Walmart, the world’s largest grocer, continues to be an industry leader in contextual commerce. The retailer announced on Wednesday (Sept. 8) that it is partnering with media giant Meredith Corporation to create shoppable ads that allow consumers who interact with the media company’s content to add ingredients directly into their Walmart e-carts.
The partnership will pair the two companies’ data analytics capabilities to make artificial intelligence (AI)-informed recommendations to consumers, paired with visual search tools and a “shoppable bookazine” of 30-minute meals. The partnership also includes a TikTok “shop now” integration with Allrecipes content, and a voice ordering feature through Google Assistant.
The Context
Contextual commerce offers merchants the opportunity to create more paths to purchase, integrating the shopping experience into consumers’ existing routines.

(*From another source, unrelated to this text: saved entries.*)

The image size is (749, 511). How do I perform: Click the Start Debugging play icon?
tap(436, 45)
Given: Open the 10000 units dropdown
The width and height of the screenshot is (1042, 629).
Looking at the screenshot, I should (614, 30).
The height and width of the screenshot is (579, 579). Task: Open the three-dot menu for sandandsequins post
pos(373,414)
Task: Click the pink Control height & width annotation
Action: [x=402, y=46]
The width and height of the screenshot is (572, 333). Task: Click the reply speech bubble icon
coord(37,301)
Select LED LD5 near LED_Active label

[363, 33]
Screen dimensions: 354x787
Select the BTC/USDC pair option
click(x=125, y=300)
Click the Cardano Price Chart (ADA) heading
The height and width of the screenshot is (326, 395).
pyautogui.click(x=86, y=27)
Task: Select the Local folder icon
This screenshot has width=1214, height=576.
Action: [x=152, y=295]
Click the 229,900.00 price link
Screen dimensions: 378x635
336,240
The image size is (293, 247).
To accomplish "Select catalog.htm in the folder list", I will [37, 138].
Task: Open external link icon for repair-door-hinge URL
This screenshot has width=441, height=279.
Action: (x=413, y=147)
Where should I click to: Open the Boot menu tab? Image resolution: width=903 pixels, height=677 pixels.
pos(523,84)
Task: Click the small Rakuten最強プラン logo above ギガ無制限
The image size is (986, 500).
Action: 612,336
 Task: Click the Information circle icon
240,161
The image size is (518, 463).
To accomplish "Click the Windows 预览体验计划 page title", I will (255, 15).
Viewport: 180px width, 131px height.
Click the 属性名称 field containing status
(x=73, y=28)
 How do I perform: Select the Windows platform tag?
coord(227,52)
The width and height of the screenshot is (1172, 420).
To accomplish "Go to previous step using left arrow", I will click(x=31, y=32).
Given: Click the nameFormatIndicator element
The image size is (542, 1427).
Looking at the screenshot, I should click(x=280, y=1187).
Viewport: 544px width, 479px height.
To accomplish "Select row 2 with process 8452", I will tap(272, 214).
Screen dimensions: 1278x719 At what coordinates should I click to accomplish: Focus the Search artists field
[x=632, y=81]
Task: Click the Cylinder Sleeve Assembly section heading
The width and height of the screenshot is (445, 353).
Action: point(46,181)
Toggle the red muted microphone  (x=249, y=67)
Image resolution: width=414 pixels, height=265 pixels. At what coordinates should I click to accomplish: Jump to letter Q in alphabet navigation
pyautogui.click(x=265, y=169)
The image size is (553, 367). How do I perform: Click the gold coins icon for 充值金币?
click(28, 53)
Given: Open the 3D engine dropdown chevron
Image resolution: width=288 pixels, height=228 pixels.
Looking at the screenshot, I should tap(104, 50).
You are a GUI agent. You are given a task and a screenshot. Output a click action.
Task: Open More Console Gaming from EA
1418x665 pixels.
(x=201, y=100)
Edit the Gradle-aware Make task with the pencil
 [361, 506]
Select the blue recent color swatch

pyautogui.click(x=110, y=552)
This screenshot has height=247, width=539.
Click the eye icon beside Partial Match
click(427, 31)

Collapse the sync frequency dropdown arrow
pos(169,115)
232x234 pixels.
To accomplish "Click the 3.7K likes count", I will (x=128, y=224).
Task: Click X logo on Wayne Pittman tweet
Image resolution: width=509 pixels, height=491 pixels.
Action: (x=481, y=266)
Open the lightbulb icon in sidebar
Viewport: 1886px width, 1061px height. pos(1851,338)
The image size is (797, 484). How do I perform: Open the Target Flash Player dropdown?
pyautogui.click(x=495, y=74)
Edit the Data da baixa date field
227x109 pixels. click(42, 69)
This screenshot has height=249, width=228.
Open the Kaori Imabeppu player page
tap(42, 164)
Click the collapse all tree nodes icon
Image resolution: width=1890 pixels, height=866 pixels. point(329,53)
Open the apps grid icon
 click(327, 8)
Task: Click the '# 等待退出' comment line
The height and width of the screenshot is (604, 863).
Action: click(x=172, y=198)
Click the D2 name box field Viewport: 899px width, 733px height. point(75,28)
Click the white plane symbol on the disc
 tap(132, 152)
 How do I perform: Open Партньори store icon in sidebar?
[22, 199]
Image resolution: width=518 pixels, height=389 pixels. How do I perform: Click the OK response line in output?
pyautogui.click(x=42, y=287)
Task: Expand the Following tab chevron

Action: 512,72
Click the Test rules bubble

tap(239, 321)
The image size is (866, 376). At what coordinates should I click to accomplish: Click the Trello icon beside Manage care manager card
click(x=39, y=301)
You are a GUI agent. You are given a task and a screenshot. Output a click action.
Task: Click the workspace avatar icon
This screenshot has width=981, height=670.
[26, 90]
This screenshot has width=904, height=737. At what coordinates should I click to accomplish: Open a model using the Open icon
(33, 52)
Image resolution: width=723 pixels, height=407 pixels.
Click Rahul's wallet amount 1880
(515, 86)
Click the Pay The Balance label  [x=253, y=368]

See also: Contextual Commerce Expands Beyond Social Media
Walmart, for one, has been quick to get on board. The retailer has launched celebrity-filled video and activity series, including content for adults with Sofia Vergara and Jamie Oliver, and content for children with characters from Netflix’s Michelle Obama series, “Hidden World of Waffles + Mochi.” Outside of grocery, the retailer held a “Holiday Shop-Along Spectacular” on TikTok for its private-label brands last September.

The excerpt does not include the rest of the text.